Il terrore del diverso alimenta il razzismo

Chi l’avrebbe detto che un paese apparentemente pacifico e neutrale come la Norvegia potesse essere oggetto di un attacco terroristico? In effetti il terrorista c’è stato, ma non ha barba e turbante, non è il tipico arabo controverso di cui ormai il mondo occidentale è abituato ad avere paura, né uno dei  tanti esponenti di al-Qaeda operanti in tutto il mondo.

Il terrorista, Anders Behring Breivik, ha capelli biondi e occhi azzurri, tratti tipicamente nordici ed è un norvegese trentaduenne che si definisce cristiano, single e conservatore. Appartenente alla massoneria norvegese, il killer non ha mai nascosto di avere idee vicine all’estrema destra, inclini alla xenofobia e all’anti-islamismo. Ci troviamo, insomma, di fronte all’estremo opposto del terrorista-tipo di cui siamo abituati a sospettare.

Appassionato di videogiochi violenti (i classici “sparatutto”), Breivik era stato in passato membro del Partito del Progresso, gruppo populista di estrema destra norvegese  che si è sempre battuto per una politica più ostile in tema di immigrazione. Il passato di quest’uomo racconta come, forse, al giorno d’oggi si è portati irragionevolmente a temere un tipo di estremismo piuttosto che un altro. In questo caso il sentimento e la rabbia nazionalisti hanno dato forma ad un mostro, non meno pericoloso di un qualsiasi terrorista islamico.
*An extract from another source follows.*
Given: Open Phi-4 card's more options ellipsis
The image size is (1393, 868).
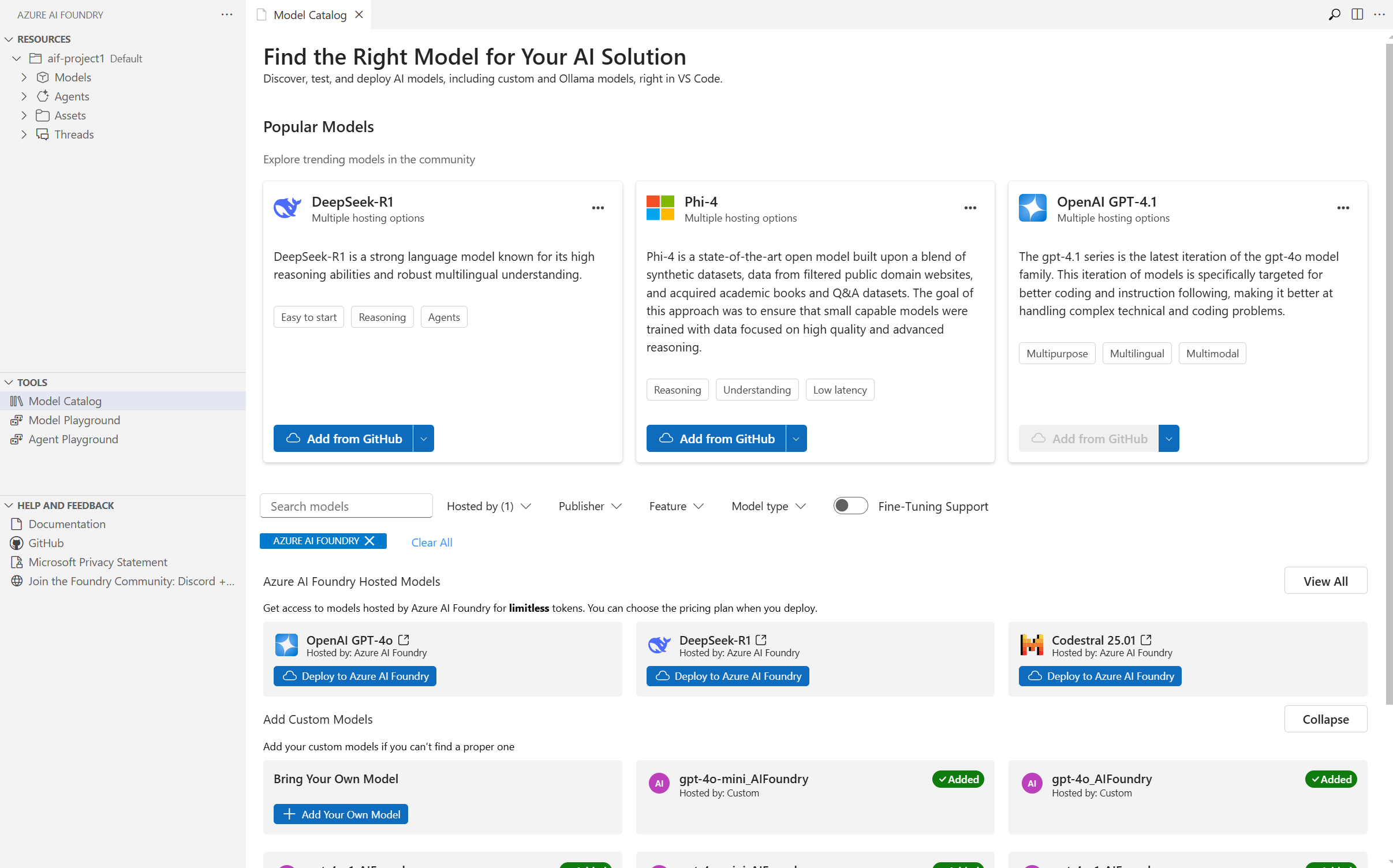Looking at the screenshot, I should [x=970, y=208].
Di fronte però alle centinaia di vittime, tra morti e feriti gravemente, che le bombe hanno causato, sono da ammirare le dichiarazioni del leader del movimento giovanile laburista norvegese, Ekil Pedersen, il quale ha cercato di risollevare gli animi della gente di Oslo con parole di speranza, sottolineando come l’attentato abbia cambiato la Norvegia, ma “in meglio”, perché si continuerà ancora di più, a tenere alti  “i nostri ideali di tolleranza e antirazzismo”.

In queste ore la polizia norvegese è alle prese con l’individuazione di eventuali complici di Breivik, il quale si dichiara“non colpevole” davanti al giudice, ma allo stesso tempo considera questa strage “necessaria per fermare l’alleanza marxista-islamica” che avrebbe invaso la sua terra.

Sempre Breivik aveva chiesto che l’udienza potesse svolgersi a porte aperte, così da poter spiegare al pubblico le ragioni di quel folle gesto. Gli inquirenti e le autorità locali, però, sia per ragioni di sicurezza che investigative, non hanno accolto la richiesta dell’imputato che adesso rischia (solamente) vent’anni  di carcere.

Ultimamente si sta analizzando anche il manifesto del terrorista, oltre mille pagine di scritti, tra citazioni improbabili ed agghiaccianti progetti di distruzione (non manca l’Italia), dal quale si evince che erano quasi dieci anni che il fanatico stava progettando un attentato simile. Sembra, talvolta, che di fronte alla pazzia umana nemmeno la società della sicurezza e della sorveglianza di cui oggi facciamo parte riesca a difendersi.

Eppure, nasce il sospetto che sia proprio questa società del terrore del diverso a contribuire alla nascita di odi e istinti razzisti che poi si trasformano in stragi come quella norvegese.